## Directions for this task
In the material below, copy verbatim every line from the one containing "Click the blue V verified badge" through the one containing "Action: [510, 66]", including both of those lines.

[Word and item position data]
"""
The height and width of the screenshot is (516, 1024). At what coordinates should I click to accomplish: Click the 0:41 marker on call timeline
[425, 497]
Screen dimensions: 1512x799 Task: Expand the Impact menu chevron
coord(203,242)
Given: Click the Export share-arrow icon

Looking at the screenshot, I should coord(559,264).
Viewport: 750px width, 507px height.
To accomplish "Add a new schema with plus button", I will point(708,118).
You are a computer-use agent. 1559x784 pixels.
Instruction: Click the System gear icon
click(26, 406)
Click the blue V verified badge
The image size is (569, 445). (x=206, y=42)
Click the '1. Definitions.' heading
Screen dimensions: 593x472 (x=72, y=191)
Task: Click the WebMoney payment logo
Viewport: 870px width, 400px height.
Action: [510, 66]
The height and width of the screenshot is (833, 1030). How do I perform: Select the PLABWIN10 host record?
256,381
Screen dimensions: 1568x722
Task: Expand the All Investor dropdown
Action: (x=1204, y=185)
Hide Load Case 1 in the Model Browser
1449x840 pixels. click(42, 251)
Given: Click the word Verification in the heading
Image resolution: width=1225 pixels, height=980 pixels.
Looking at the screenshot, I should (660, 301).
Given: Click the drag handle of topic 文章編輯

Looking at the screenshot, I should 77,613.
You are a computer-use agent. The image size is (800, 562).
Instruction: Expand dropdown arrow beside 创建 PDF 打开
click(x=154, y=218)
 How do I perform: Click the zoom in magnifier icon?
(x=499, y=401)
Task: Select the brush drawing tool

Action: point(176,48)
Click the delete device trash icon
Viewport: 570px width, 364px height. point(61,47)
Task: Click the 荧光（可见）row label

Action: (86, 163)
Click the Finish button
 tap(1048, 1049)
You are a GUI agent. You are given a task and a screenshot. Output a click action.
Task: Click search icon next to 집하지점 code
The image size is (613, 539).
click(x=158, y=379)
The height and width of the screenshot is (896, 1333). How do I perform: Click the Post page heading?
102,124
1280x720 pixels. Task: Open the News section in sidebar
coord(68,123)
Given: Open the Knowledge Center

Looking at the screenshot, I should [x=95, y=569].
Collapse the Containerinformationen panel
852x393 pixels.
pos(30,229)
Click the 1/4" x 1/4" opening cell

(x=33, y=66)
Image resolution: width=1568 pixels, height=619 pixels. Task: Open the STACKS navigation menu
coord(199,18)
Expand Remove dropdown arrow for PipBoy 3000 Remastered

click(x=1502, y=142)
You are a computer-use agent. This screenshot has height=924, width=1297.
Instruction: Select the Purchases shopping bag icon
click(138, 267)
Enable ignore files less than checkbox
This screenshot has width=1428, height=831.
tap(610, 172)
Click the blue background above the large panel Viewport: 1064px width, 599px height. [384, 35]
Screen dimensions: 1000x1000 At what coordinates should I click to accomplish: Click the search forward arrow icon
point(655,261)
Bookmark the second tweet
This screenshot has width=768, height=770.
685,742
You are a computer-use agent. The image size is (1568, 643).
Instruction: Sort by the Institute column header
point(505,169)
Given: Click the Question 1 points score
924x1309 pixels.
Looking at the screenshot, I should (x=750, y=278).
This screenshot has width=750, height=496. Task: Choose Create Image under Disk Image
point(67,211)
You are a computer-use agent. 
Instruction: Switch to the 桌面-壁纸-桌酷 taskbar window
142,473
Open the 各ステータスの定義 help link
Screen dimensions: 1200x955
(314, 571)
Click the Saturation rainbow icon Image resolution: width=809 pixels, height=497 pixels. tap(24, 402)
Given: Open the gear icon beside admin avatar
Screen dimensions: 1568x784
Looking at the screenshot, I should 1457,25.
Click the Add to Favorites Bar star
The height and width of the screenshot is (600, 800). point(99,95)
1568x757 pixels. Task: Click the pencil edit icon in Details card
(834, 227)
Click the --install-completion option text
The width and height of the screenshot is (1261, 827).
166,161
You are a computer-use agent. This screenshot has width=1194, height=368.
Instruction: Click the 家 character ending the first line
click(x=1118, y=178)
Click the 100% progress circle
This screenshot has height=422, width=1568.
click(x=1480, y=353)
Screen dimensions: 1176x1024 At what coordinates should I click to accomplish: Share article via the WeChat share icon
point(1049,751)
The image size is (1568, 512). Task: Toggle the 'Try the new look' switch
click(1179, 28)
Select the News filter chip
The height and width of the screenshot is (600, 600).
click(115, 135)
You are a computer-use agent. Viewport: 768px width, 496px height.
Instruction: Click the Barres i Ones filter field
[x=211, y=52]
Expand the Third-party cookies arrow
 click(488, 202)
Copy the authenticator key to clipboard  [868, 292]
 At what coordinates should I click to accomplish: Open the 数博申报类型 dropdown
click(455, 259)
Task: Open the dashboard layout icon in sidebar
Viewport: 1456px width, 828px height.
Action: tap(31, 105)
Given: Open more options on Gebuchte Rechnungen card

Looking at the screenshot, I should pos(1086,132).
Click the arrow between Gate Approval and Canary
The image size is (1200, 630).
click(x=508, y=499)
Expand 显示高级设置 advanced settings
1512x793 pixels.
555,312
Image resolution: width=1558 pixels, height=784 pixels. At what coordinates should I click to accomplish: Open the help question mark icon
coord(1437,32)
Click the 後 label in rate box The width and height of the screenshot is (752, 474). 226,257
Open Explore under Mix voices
"""
## Task output
Click the blue V verified badge
The image size is (569, 445). (x=206, y=42)
Click the '1. Definitions.' heading
Screen dimensions: 593x472 (x=72, y=191)
Task: Click the WebMoney payment logo
Viewport: 870px width, 400px height.
Action: [510, 66]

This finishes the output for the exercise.